Las pieles de esos hombres son de colores varios. Van del negro africano de los senegaleses a la piel de té de nuestros criollos de la Martinica; del ladrillo indio mongólico de cabellos lisos negro violáceo, al blanco puro. Establezco contactos, trato de darme cuenta de la capacidad y del espíritu de evasión de algunos individuos escogidos. La mayoría de ellos son como yo: porque temen o han cumplido ya una larga pena, viven en permanente esperanza de evasión.
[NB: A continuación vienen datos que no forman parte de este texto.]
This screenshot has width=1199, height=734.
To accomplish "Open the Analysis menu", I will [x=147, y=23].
Por los cuatro muros de este patio rectangular discurre un camino de ronda muy alumbrado por la noche, con una torreta donde se cobija un centinela en cada ángulo del muro. Así, día y noche, cuatro centinelas están de servicio, más uno en el patio, delante de la puerta de la capilla. Este, sin armas. La comida es satisfactoria y varios presos venden comida y bebida, café o zumos de fruta del país: naranja, piña, papaya, etc., que les traen del exterior. De vez en cuando, esos pequeños comerciantes son víctimas de un atraco a mano armada ejecutado con sorprendente rapidez. Sin haber tenido tiempo de sospechar nada, se encuentran con una gran toalla que les aprieta la cara para impedirles gritar, y un cuchillo en los riñones o el cuello que penetraría profundamente al menor movimiento. La víctima es despojada de la recaudación antes de poder decir esta boca es mía. Un puñetazo en la nuca acompaña el ademán de quitar la toalla. Nunca, pase lo que pase, habla nadie. A veces, el comerciante guarda lo que vende como quien cierra la tienda- y trata de averiguar quién ha podido hacerle esa mala jugada. Si le descubre, hay pelea, siempre a navaja.
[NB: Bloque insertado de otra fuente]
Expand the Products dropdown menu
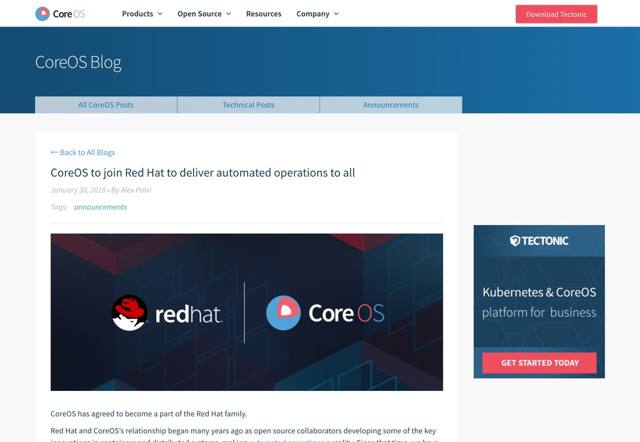The image size is (640, 442). click(x=141, y=14)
Dos ladrones colombianos vienen a hacerme una proposición. Les escucho con mucha atención. En la ciudad, al parecer, hay policías ladrones. Cuando están de vigilancia en un sector, avisan a cómplices para que puedan acudir allí a robar
Mis dos visitantes les conocen a todos y me explican que sería muy mala pata si, durante la semana, alguno de esos policías no viniese a montar guardia delante de la puerta de la capilla. Sería conveniente que yo me hiciese entregar una pistola a la hora de visita. El policía ladrón aceptaría sin dificultad ser obligado, aparentemente, a llamar a la puerta de salida de la capilla que da a un pequeño puesto de guardia de cuatro o cinco hombres a lo sumo. Sorprendidos por nosotros, pistola en mano, éstos no podrán impedirnos ganar la calle. Y, entonces sólo restaría perdernos en el tránsito, que es muy intenso en ella.